As the battle over Syria's largest city has raged for more than two years, the Community of Sant'Egidio on Tuesday launched a campaign for international solidarity to promote a truce in the historic metropolis.

Andrea Riccardi, founder of the lay association known for its dedication to peace, said Nov. 18 that "Aleppo, a world of cohabitation, where Christians and Muslims lived together, is going to be destroyed. It is not a battle. It is an agony."

The appeal for Aleppo included the launch of the hashtag #savealeppo to draw attention to the city's plight.

The Sant'Egidio community's president, Marco Impagliazzo, was recently received at the United Nations by its secretary general, Ban Ki-moon, "who gave his support to the Sant'Egidio initiative," said Riccardi.

The Sant'Egidio community has played a leading role in successfully negotiating for peace in previous conflicts, including in Senegal in 2012; Algeria in 1995; and Mozambique in 1992.

The battle of Aleppo began in July 2012  as part of the Syrian civil war. It has involved the Syrian regime and its ally Hezbollah; moderate rebels such as the Free Syrian Army; Islamist rebels such as al-Nusra Front and Islamic State; and Kurdish forces.

"Each of these forces may surround the other; the battle is completely balanced, and people are completely stuck in the middle, while public opinion has almost forgotten what it is going on in Syria," maintained Riccardi.

Riccardi blamed the lack of interest on the Syrian situation on the fluctuation of public opinion, which "easily forgets," as has happened with the plight of Christians in Iraq.

According to Riccardi, "there are now about 1 million people in Aleppo, but it is difficult to assess with precision how many Christians have remained … perhaps there are 60 thousand left."

The city is divided into zones held by the regime, Kurds, and rebels, with an estimated 300,000 persons in rebel-held areas.

In 2005, before the war began, the city's population was estimated at 2.3 million.

The Sant'Egidio community does not want to give diplomatic suggestions, but it hopes "that the situation of Aleppo would be frozen, and eventually that there is an international intervention coordinated by the United Nations in order to free Aleppo and make of Aleppo an 'open city' on the model of Rome during the Second World War."

In August 1943, Italian forces declared Rome an "open city," saying they had abandoned the city's defense in the face of Allied advances.
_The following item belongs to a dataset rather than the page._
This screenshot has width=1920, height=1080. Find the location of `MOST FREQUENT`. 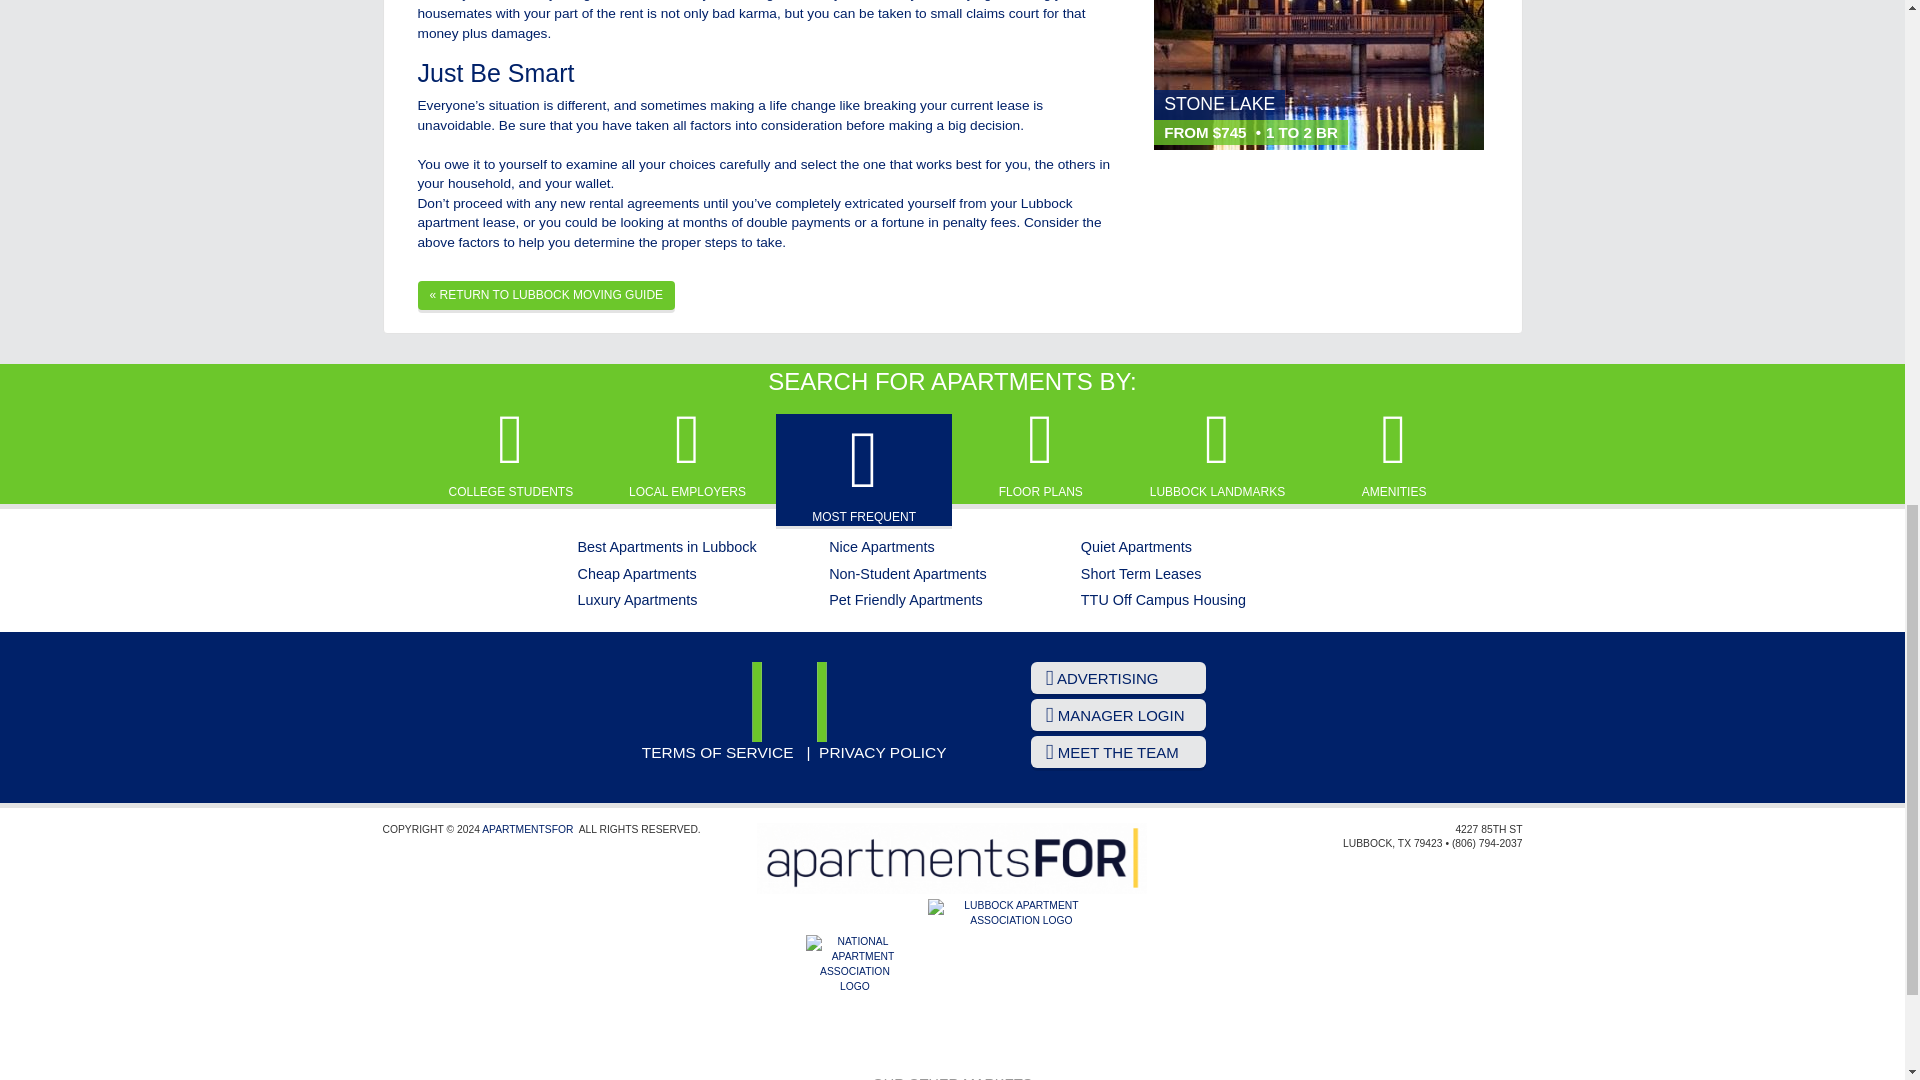

MOST FREQUENT is located at coordinates (864, 472).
The city was eventually liberated in June, 1944, without bloodshed.

In Aleppo, "many now predict it is just a matter of time" before the city falls to the Syrian regime if no ceasefire is signed, the BBC's Lyse Doucet wrote Nov. 14. "Syrian troops are encircling (the rebel-held zone) in a pincer movement to cut supply lines, an attempt to force surrender and defeat," she continued.

Sant'Egidio's proposal for a 'freeze zone' in Aleppo has been accepted by Staffan de Mistura, the United Nations envoy to Syria.

The freeze zone plan would institute local truces in the Syrian civil war, allowing the delivery of humanitarian aid in a war that has killed at least 200,000 and forced more than 11 million from their homes.

But it is feared that the Syrian regime will not continue advancing in Aleppo unless the freeze zone is situated to its clear advantage.

Aleppo was chosen for the ceasefire "as a symbol, because Aleppo has been the biggest city of cohabition among religions," said Riccardi.

"I remember when the bells of Christian churches rang along with the Muslim muezzin. There, the Arabic world, Kurdish world, Armenian world, and Christian world converged, and lived together."

Aleppo has been continuously inhabited since well before Christ, and its Old City was named a UNESCO World Heritage Site in 1986, and in 2006 was named the "Islamic Capital of Culture."

While some 80 percent of its population before the civil war were Muslims, they coexisted well with the city's small Jewish community, and the sizable Christian minority. Large numbers of both Orthodox and Catholics were present, with the city holding the cathedrals of six Catholic bishops of different Churches.

The Community of Sant'Egidio hopes that its efforts at an Aleppo ceasefire will mean rescuing all the religious minorities in the area.

The movement is also organizing a March 5-6, 2015 conference on Christians in the Middle East to be held in Cyprus, which will involve both Christians and Muslims of the region, as well as representatives of international organizations.